Nouzha Ababou est une jeune avocate, abolitionniste affirmée et fortement engagée pour les libertés fondamentales. Elle est diplômée de Paris et forte de plusieurs expériences dans le domaine des droits de l’Homme, notamment par son passage remarqué au Haut Commissariat des Nations unies pour les réfugiés (UNHCR) au Yemen, pendant 2 ans. Très engagée et grandement impliquée dans la problématique de l’abolition de la peine de mort, elle décide ensuite de rentrer au Maroc pour exercer et continuer à défendre avec brio les causes qui lui tiennent à coeur.
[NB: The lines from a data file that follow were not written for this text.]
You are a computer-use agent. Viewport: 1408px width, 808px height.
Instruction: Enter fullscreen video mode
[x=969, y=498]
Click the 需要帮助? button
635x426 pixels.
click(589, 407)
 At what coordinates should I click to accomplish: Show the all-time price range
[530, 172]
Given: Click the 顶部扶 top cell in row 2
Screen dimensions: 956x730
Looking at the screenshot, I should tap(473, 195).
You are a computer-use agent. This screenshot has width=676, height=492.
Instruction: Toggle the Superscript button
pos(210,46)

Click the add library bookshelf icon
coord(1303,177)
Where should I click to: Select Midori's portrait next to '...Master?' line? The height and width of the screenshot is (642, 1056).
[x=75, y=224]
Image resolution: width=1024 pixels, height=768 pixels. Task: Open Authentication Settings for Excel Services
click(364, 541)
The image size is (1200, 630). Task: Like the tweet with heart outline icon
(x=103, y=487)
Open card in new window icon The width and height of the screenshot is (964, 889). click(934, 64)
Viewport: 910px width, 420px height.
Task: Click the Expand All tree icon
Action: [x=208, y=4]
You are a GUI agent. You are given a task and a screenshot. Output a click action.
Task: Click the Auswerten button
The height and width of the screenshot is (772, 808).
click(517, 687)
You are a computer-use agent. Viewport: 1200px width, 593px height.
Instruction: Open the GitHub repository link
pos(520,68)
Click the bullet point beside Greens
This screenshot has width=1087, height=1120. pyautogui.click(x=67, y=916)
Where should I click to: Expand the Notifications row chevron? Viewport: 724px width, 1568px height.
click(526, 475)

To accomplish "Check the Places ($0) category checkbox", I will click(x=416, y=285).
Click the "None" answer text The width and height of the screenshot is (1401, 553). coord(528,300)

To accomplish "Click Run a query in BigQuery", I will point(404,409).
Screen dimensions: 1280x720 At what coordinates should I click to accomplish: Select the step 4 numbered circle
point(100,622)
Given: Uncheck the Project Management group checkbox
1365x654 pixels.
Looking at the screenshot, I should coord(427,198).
Dans son plaidoyer qui lui octroyé le premier prix du concours, Nouzha Ababou évoque l’histoire de Reyhana Jabari, jeune femme iranienne, condamnée à mort et pendue en octobre 2014 à l’âge de 19 ans, pour avoir tué son violeur. Clamant sa propre innocence jusqu’au bout, Reyhana Jabari adressait une lettre à fendre le cœur à sa mère, la veille de sa pendaison, où elle écrivait qu’elle allait condamner dans « la Cour de Dieu », tous ceux qui l’ont fait passer pour une criminelle de sang froid.
Me Ababou poursuit son plaidoyer avec l’énumération de plusieurs arguments, dont la sacralité de la vie humaine, la perpétration de la violence et son institutionnalisation, le droit de la vie qui est inhérent à chaque personne. Elle dénonce la justice de la vengeance et la justice de la mort.
Vent debout contre l’injustice sociale, et le déterminisme qui pèse sur la tête des catégories les plus vulnérables de notre société, la violence de la pauvreté, de la discrimination, de la marginalisation et de l’humiliation, Nouzha Ababou avance que « Reyhana a été violée parce qu’elle était, femme, Reyhana a été condamnée à mort parce qu’elle était pauvre », poursuivant en ces termes : « nous savons tous ici réunis que son cas n’est pas isolé, que 41 % des personnes condamnées à mort aux USA sont de couleur noire alors qu’ils ne représentent que 14 % de la population américaine, nous savons tous également que près des 100 personnes qui croupissent dans nos mouroirs au Maroc condamnées à la sentence capitale, sont issus pour l’écrasante majorité d’entre eux, de milieux défavorisés, car ils sont mal nés ».
« Vous et moi savons que, la peine capitale est irréversible« , affirme-t-elle, en parlant de toutes les personnes qui ont perdu la vie dans les mouroirs pour être innocentées seulement après. Dans ce sens, le plaidoyer de Me Ababou qui lui a valu le premier prix, s’articule autour d’une logique de réhabilitation de la justice : « j’invoque la justice de la réparation, la justice de la réinsertion, la justice de la pacification« . Elle conclut en utilisant les mots de Victor Hugo : « Cette tête de l’homme du peuple, cultivez-la, défrichez-la, arrosez-la, fécondez-la, éclairez-la, moralisez-la, utilisez-la, vous n’aurez pas besoin de la couper».